Plus, as you bring up, the seasonal changes. I think our bodies are more in tune with that than we sometimes realise Living paleo I find can be a good reminder of getting back to nature, not just with our diet. I know I’m guilty of neglecting that at times! Hence this is the perfect time of year to calm down a little & heal, as you are. I’m interested to see where it takes you 🙂
I have just hit the same situation, recently dx with adrenal fatigue. After a year of intensive roller derby practice and six months of CF, I had actually gained fat. I just learned I have adrenal fatigue, which explains a lot. I went into CF today and told my coach and he had me scale back my WOD, but I crashed after. It was my first workout after being sick for two weeks. I have been getting sick more since all the exercise, another clue.
Interestingly the only times I would lose weight were when I stopped exercising for a short period, despite eating a weight-loss diet all along. So anyway, I’m sitting here wondering what’s next. My ND said replace CF with walks. I cant even deal with that. I’m on a much lighter derby schedule since switching leagues. I’m thinking I will skip WODs but go in for open gyms and do light lifting, some interval rowing, ab workouts, etc. Just keep it light and fun.
By the way, here’s a recent story on hypothyroid athletes and why it’s so important not to overtrain: http://thyroidbook.com/blog/
Good luck to you! And thanks for sharing that link… I’m going to read the story right now.
It’s tricky stuff, managing our hormones and trying to fulfill our desires to be superheroes. Keep me posted on now you’re doing! I’m committed to my yoga and meditation practice, and I’m slowly adding body weight and strength training work back in. Fingers crossed!
Best luck on your healing experiment. I got a diagnosis of hep c about three years ago. I may have had it for forty years. My liver’s in good shape, but still…my body’s always dealing with it. I’ve been on three years of dietary / herbal experiments the good news is I listen to my own body more and more. Something so basic can be hard what with all the conflicting advice out there. Good on you for going there.

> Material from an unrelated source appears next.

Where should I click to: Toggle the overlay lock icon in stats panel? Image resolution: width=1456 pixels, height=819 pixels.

I don’t know where you live, but check out shadow yoga if you can find a good teacher in your area.
hi mel! i love your website! i have graves and am trying to weave my way through the maze. i am on MMI and seem to gain weight if i simple smell something, let alone eat it. i’d really like to go into remission and am doing the whole 30 now. my question is… in your post, you mention a 12-hr (non)eating period to help hormones. could you tell me a bit more about that? thanks very much!

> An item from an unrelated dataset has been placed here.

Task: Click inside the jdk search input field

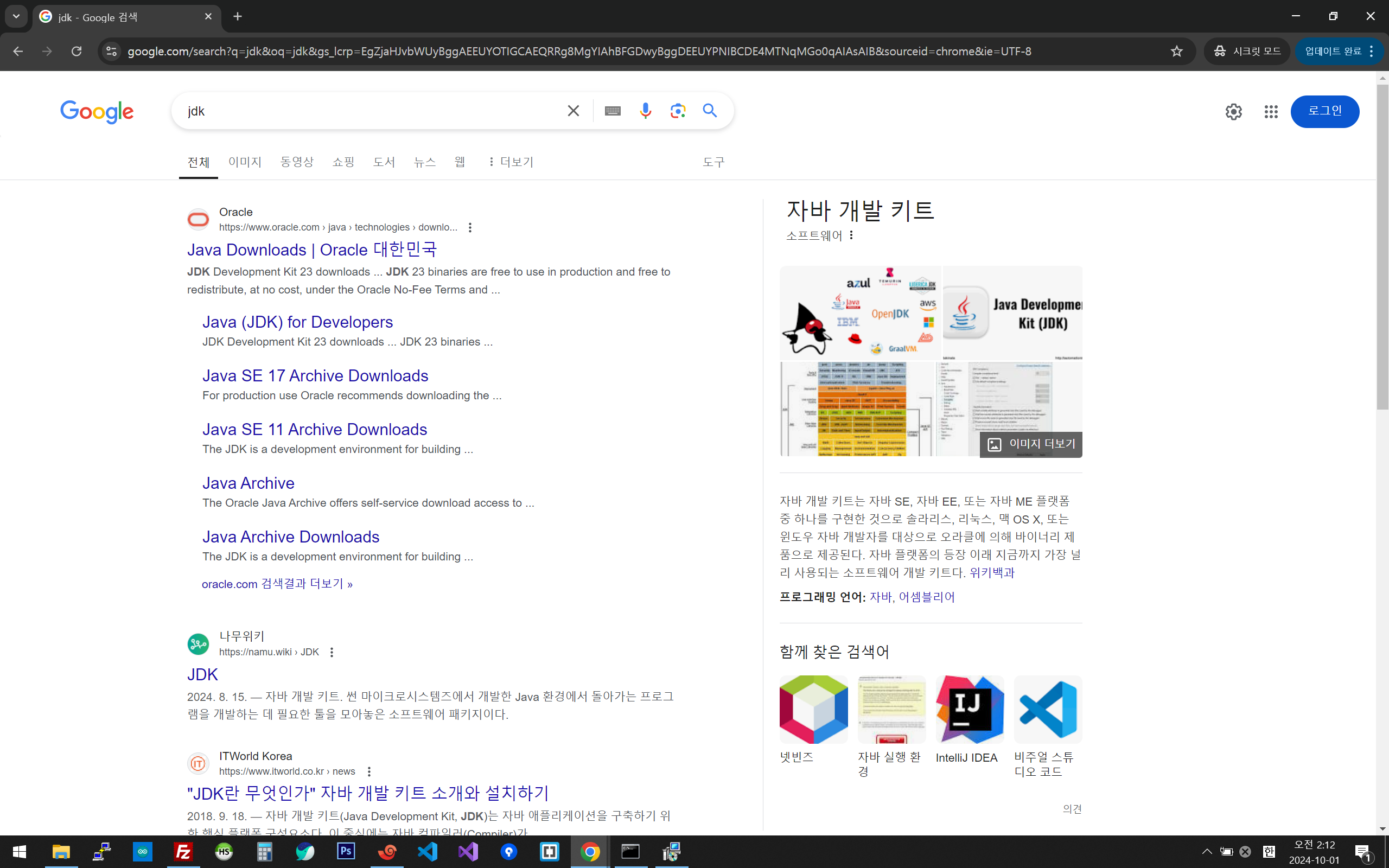Action: pyautogui.click(x=367, y=111)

Congratulations on Whole30-ing! I’m glad you’re finding some useful info on my site. Re: the 12-hour eating window, I’m not an expert on all the specifics but super-duper, over-simplified, the idea is that all of the hormonal stuff — insulin, leptin, cortisol, etc. — can be re-trained to work properly by “giving your body a break” by not (1) grazing throughout the day and (2) sort of intermittent fasting. Having said that, I to not recommend true intermittent fasting for anyone with any kind of hormonal stuff because it causes too much stress in the body. It’s also important to eat when you’re hungry. The “no snacking” thing really just means not munching on coconut chips all day, as opposed to a snack between meals because of true hunger. Hope this helps!